The Oak Park implementation formally began on January 6, 2003, when the town's Board of Trustees passed a resolution authorizing a software license agreement with PeopleSoft. Human Resources director, Frank Spataro, said at the time:

There is an "extremely aggressive implementation schedule." Mr. Peters said the entire program should be completed by the middle of the third quarter this year.

In July 2007, years after the planned completion date, Oak Park requisitioned consultant Grochowski to:

perform a gap analysis identifying the level that PeopleSoft is currently performing and generate a plan to increase the Village's utilization of the system.

The requisition document describes these system problems:

Ever since the go-live date, while PeopleSoft is a robust tool, the system has proven cumbersome and has made data reporting incredibly difficult. These difficulties tie in to personnel turnover, a lack of continuing training of staff, a lack of process documentation, and a piecemeal implementation.

Local newspaper, Wednesday Journal, added:

At the center of the concern is how to get hand-holding for a $1.6 million package of accounting and human resources software that the village bought in 2003, well before Barwin became village manager.

Barwin said that when he started work here in August 2006, he found "very serious issues" with Oak Park's accounting and finance processes. In some cases, he said, third parties were being paid twice; other times the village was not invoicing for work it had done.

Wednesday Journal columnist, Catherine Smith, also said:

At a Jan. 12 [2009] meeting, Village Chief Financial Officer Craig Lesner admitted there are finance employees who do not even know how to auto sum or auto filter in Microsoft Excel , and that lots of data never ended up in PeopleSoft! You can't get out of a program what isn't put in.

My take. The PeopleSoft implementation is a mess and only detailed analysis can determine whether the project is worth salvaging. I suspect the village took on more than it could absorb in purchasing a major ERP package.

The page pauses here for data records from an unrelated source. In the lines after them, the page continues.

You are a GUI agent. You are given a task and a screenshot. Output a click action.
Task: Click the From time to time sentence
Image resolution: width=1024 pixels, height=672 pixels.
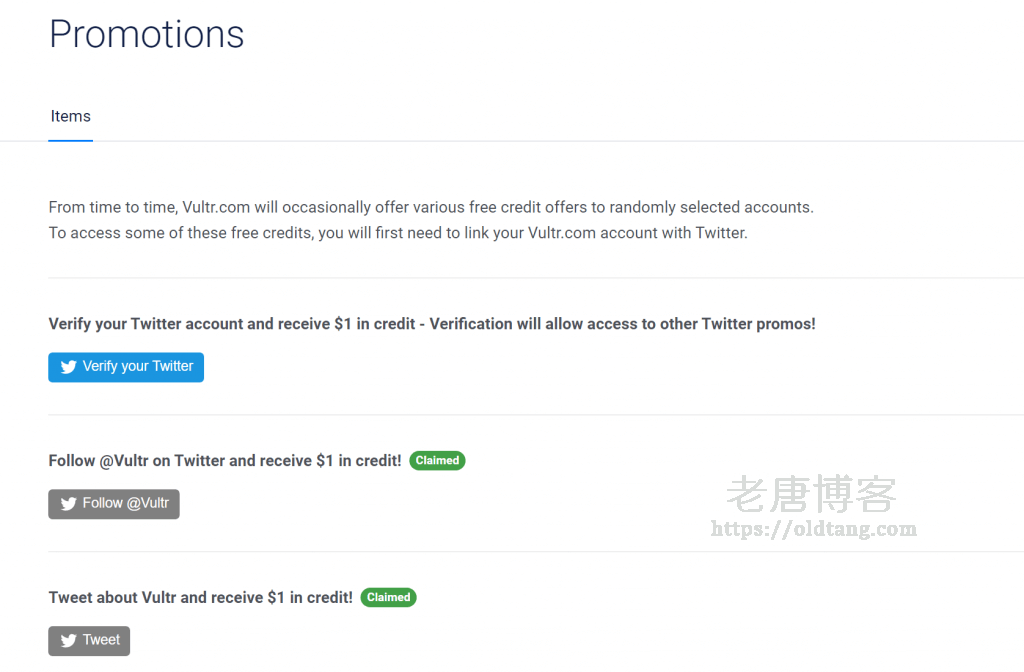tap(431, 208)
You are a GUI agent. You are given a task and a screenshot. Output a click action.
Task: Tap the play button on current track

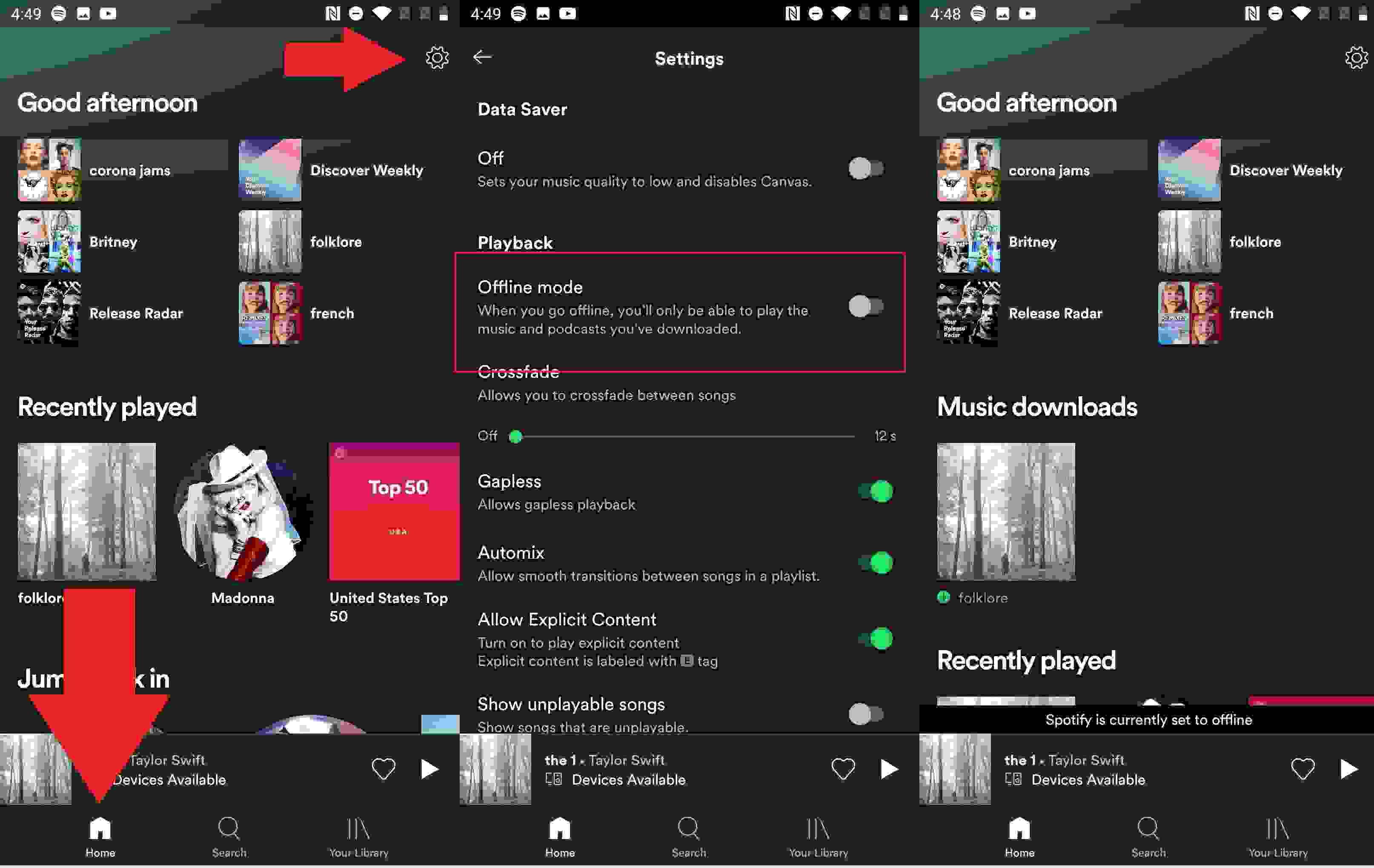point(430,769)

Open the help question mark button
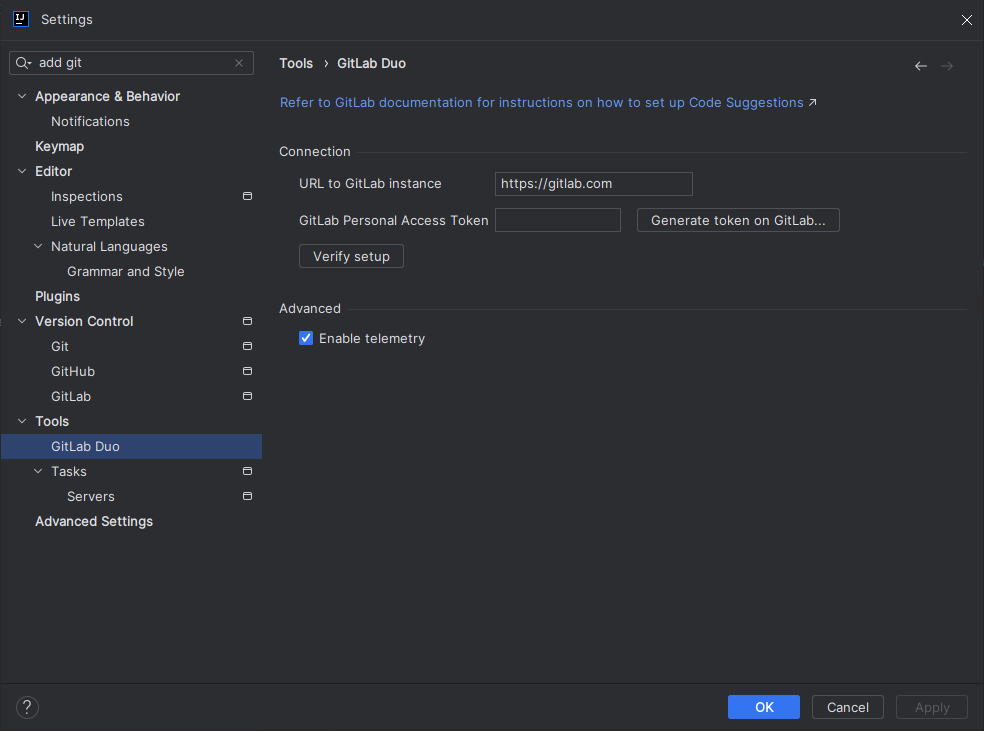tap(27, 708)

I asked fellow ZDNet blogger and enterprise software expert, Brian Sommer, for comment:

This case reminds us that one must examine the software purchase price and the organization's ability to completely and correctly implement and maintain the software. Big software projects are economic, technical, political, emotional, and structural beasts. Even when buyers determine they can afford the initial purchase price, they may forget to budget for all of the change management, training, corrective maintenance, patch management, upgrades of related technology, etc.

ERP projects can sometimes leave buyers with that look you see on kids who gorge on too many sweets; their eyes were bigger than their stomach. I bet the taxpayers are going to press the village board for answers regarding the initial software procurement and all of the follow-on costs.

More than anything else, I believe the Grochowski payments reflect poor judgment on the part of CFO Lesner. Although the work was probably justified and the payments warranted, the CFO should not have sidestepped proper financial protocols. However, it's important to recognize this element is independent of the underlying PeopleSoft implementation issues.

Although even the appearance of financial impropriety is unacceptable, this failed implementation has extended years beyond the planned go-live date and is a more serious matter to examine.

CFO Lesner did not return my message seeking comment.